### 抽出テキスト

HKT48の「唯一輝く碧い宝石」本村碧唯さん卒業前インタビュー フォトブック『未来の手前』に込められた意味
TABLO / 2023年6月20日 6時0分
HKT48最後の一期生、本村碧唯さん。
このインタビュー後、「アイドルとは何なのだろう」。本当に深く考えさせられました。
1人の、大人の雰囲気を醸し出してる女性がインタビュー席に現れました。「妹キャラ」「泣き虫キャラ」。デビュー当時はファンやメンバーから、そんなニックネームで愛されてきたアイドルです。
けれど、目の前の彼女はHKT48という記号をまとった「正統派女性アイドル」に見えました。本村碧唯さん。HKT48「最後の1期生」。
2011年から福岡を中心に活動しているHKT48は6期生を迎えています。本村さんはHKT発足当初からメンバーだった現在、唯一の1期生になります。総選挙最高36位。チームKⅣ前キャプテン。14歳からメンバーになって青春の全てをHKT48に捧げた、本村碧唯さん。芸能界、そしてHKT48メンバーとしての活動に静かに幕を閉じます。
7月17日卒業コンサート(福岡サンパレスホテル&ホール)。
7月23日卒業公演(HKT劇場)。
そして、7月7日に念願のフォトブック『未来の手前』(双葉社刊)が発売。タイトルはHKT48(48グループの)の生みの親・秋元康が付けました。そこには、ある意味が込められていました―ー。

######
### 演習データ

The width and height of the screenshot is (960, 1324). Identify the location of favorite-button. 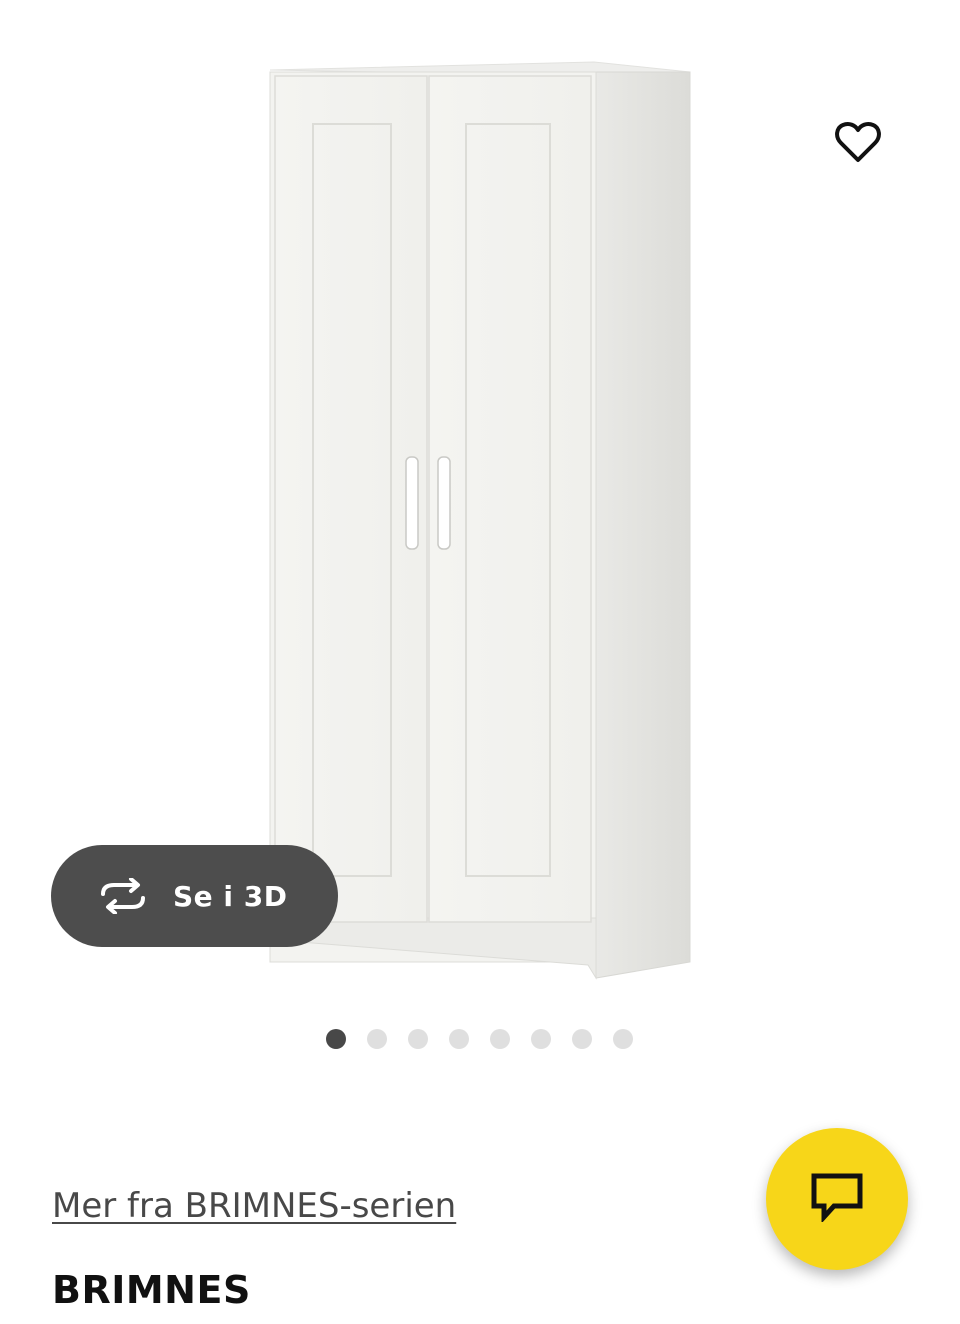
(858, 144).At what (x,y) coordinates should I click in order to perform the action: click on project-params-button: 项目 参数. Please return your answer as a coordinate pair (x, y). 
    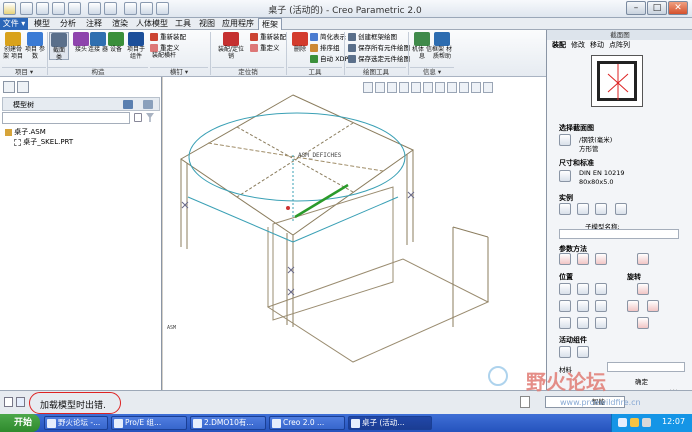
    Looking at the image, I should click on (35, 46).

######

• _実行する指示_: インタビュー記事の「1人の、大人の雰囲気を醸し出」から「7月23日卒業公演(HKT劇場)。」までをすべて、「キャプテン」を「リーダー」に差し替えて書き出すこと。 資料は使わなくてよい。

• _演習の解答_:
1人の、大人の雰囲気を醸し出してる女性がインタビュー席に現れました。「妹キャラ」「泣き虫キャラ」。デビュー当時はファンやメンバーから、そんなニックネームで愛されてきたアイドルです。
けれど、目の前の彼女はHKT48という記号をまとった「正統派女性アイドル」に見えました。本村碧唯さん。HKT48「最後の1期生」。
2011年から福岡を中心に活動しているHKT48は6期生を迎えています。本村さんはHKT発足当初からメンバーだった現在、唯一の1期生になります。総選挙最高36位。チームKⅣ前リーダー。14歳からメンバーになって青春の全てをHKT48に捧げた、本村碧唯さん。芸能界、そしてHKT48メンバーとしての活動に静かに幕を閉じます。
7月17日卒業コンサート(福岡サンパレスホテル&ホール)。
7月23日卒業公演(HKT劇場)。